If you’re using the HIGH and LOW on EOD, you must be careful. Always test the strategies by paper trading: Just on the quotes you actually see, or trade as small as you can for a period.

Similar Posts

  • Interactive brokers data is not reliable, so I heard. They apparently don’t use real streaming data, they use snapshots, so data get’s missed. Also I see alot of spikes on my charts. I prefer to use yahoo finance data end of day for swing trading.

    • Hi Jon,

      I don’t know much about IB’s data. But I can assure you EOD at YahooFinance has A LOT of mistakes. I know several. These mistakes do add up! That’s why I prfer live trading when testing.

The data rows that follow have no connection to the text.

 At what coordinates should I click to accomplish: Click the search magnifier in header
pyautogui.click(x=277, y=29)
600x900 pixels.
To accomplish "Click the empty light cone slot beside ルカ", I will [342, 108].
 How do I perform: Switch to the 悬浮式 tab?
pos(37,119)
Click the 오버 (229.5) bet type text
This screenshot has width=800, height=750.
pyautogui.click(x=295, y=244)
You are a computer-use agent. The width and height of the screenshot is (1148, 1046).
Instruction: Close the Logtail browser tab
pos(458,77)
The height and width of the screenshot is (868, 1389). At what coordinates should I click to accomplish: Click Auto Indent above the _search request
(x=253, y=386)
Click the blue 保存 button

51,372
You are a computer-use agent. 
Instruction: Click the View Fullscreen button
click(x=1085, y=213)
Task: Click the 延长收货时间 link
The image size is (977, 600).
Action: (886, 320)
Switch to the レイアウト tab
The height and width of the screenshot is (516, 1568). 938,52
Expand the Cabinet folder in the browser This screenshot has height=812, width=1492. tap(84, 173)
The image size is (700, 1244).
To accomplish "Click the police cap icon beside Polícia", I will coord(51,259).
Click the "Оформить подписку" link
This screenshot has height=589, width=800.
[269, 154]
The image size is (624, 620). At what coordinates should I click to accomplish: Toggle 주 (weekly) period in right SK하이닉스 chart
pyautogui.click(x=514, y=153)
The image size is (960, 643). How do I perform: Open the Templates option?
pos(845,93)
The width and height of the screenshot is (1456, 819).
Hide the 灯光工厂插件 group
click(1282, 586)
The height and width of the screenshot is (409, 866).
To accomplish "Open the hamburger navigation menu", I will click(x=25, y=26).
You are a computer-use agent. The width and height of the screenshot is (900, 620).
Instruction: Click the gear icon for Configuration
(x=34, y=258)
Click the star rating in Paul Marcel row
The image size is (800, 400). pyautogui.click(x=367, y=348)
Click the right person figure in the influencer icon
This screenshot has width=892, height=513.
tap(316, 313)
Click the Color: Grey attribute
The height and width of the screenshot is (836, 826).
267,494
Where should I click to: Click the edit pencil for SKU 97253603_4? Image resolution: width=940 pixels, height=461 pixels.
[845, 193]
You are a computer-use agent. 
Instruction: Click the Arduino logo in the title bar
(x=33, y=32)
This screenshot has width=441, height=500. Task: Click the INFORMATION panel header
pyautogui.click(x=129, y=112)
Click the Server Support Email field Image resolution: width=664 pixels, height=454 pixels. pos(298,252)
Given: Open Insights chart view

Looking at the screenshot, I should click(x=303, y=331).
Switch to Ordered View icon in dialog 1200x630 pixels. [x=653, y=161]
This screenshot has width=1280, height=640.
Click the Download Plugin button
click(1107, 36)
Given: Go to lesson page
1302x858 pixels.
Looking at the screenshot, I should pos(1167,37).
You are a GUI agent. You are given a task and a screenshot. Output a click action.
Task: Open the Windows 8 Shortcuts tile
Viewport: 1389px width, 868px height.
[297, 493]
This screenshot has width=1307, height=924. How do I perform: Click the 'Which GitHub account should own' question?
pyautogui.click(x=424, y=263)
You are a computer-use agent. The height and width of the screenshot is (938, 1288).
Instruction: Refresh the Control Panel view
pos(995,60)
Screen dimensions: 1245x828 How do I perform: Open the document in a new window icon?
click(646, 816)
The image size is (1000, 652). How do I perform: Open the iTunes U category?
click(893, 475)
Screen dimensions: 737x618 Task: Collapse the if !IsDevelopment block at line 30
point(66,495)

      • I didn’t know that. I have been using yahoo spy data and some other ETF and they seem to match up, well it works for me. What mistakes do you mean? I have to account for splits, but thats all? I only know that EEM had a weird spike few months back, but that’s the only thing that probably was bad data.

        I heard this on Elitetrader that IB use snapshots. I don’t care for confirming and since I’m not daytrading it doesn’t matter alot to me.

        • Hi, the high and low of the day are sometimes very wrong. As far as I can see the open and close are ok, but not high and low. Hence, I try to avoid using those two.

        • jon, I understand what you mean but it is not relevant. IB compresses intraday data in about third second (i.e. 3 snapshots per second). But you get OHLC for each snapshot. It means that the daily OHLC computed from the snapshots are good and reliable.

  • Hey Oddmund,

    Just recently started reading your blog and I’ve found your posts insightful for sparking personal research efforts.

    I recently started developing a system highly dependent on accurate high/low data. What data sources would you recommend that provide EOD data with accurate high/lows? What about for intraday data?